Se as coisas iam desmoronar mesmo, por que não tirar alguma vantagem? Ele ria ao imaginar que em pouco tempo, seus rivais estariam mortos. E se as coisas fossem mesmo acontecer como a ruiva tinha lhe falado, não só seus rivais estariam mortos como também toda e qualquer concorrência. Ele poderia acabar sendo o último traficante do país! Com isso, ele tinha que se preparar muito bem, ter mercadoria para vender e armas para defender sua propriedade.

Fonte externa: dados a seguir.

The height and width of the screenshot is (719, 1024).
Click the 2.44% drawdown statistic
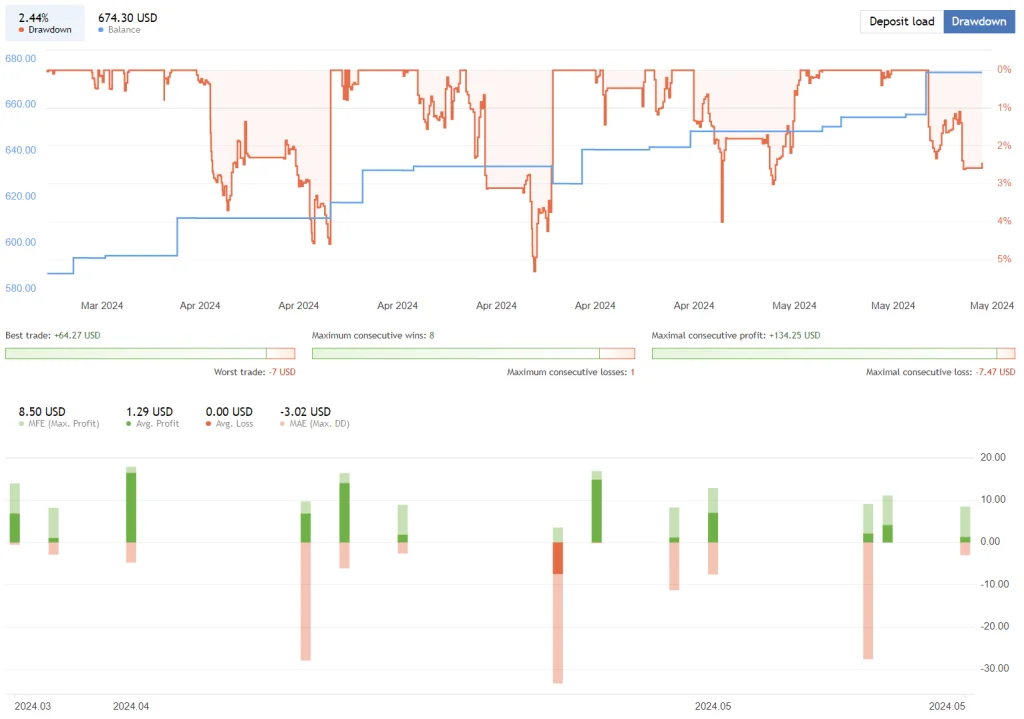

Valeska ouvia tudo do seu quarto, olhando seu pai e os capangas com a porta entreaberta. Seu pai era mesmo um gênio! Com aquele plano, ela ia voltar a ser como era antes: a abelha rainha rodeada e admirada por todos. A única coisa que lhe preocupava era o Janjão não poder executar seu plano por causa da correria dos preparativos. Seu pai era meio paranóico e não gostava que os capangas andassem por aí sozinhos e sem dizer para onde iam. Bem, pelos seus cálculos, tudo ia ser rápido e fácil. Ele acabaria dando um jeito.

“Essa dentuça vai ver só uma coisa, ah, se vai!” ela pensou esfregando as mãos imaginando o que o sujeito ia fazer com aquela garota. Uma pena ela não poder estar perto para assistir tudo! Em sua mente, não importava o fato de Mônica nunca ter sequer lhe maltratado. Não importava saber que fora Toni quem lhe enganava. Nada disso importava. Só importava que ela tinha gostado tanto de um rapaz que no fim das contas não se importava com ela e sim com a dentuça.

Era por isso que Valeska a odiava. E no fundo, ela também achava que a Mônica talvez soubesse o que ele andava fazendo e apoiava. Por que não? Talvez ela até estivesse enganando o próprio namorado, aquele carequinha sem graça, e ajudando Toni a vender as drogas e a tirar seu dinheiro. Sem falar que não era justo aquela garota estar feliz com o namorado dela e cercada de amigos enquanto ela era forçada a viver naquele apartamento e depois precisar ir a um lugar estranho onde não conhecia ninguém. Aquilo não ia ficar impune de jeito nenhum!